Recorded data:
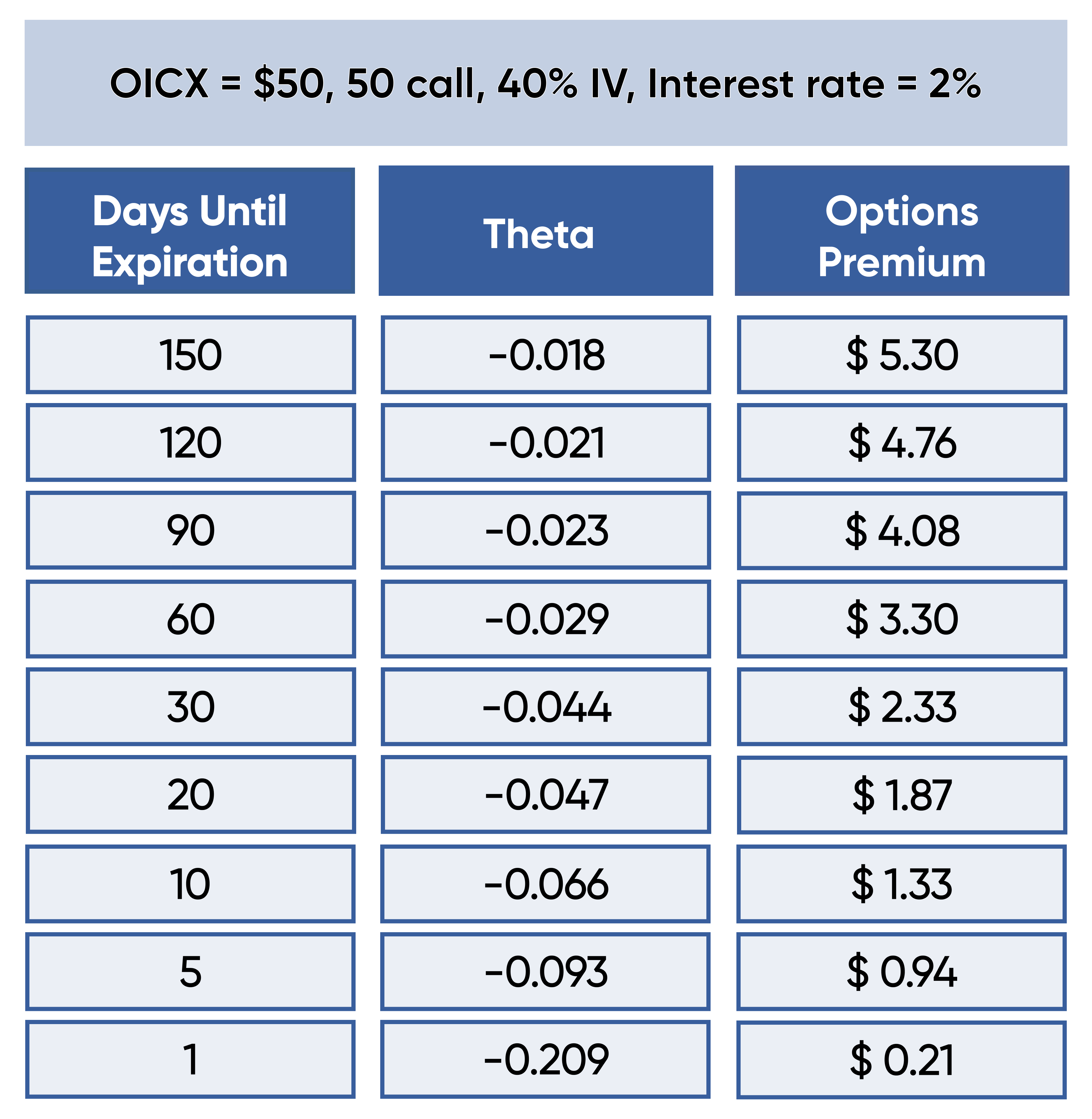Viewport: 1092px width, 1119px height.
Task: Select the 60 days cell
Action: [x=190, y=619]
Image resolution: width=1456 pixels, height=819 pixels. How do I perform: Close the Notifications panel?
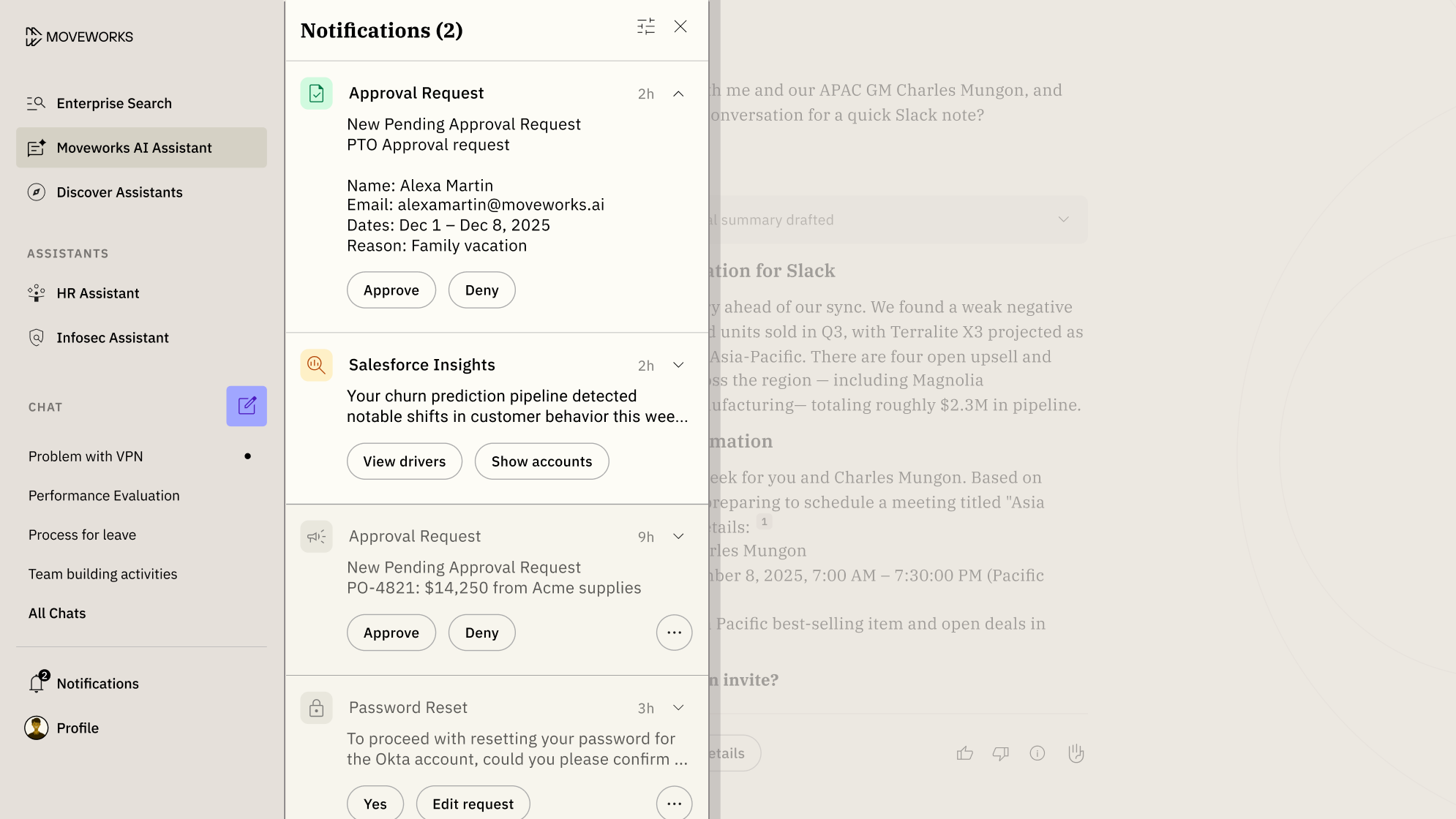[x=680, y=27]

• Task directions: Reproduce every line of the material above word for word, omitting the pictures.

• Task result:
Viewport: 1092px width, 1119px height.
Task: Select the 60 days cell
Action: [x=190, y=619]
Image resolution: width=1456 pixels, height=819 pixels. How do I perform: Close the Notifications panel?
[x=680, y=27]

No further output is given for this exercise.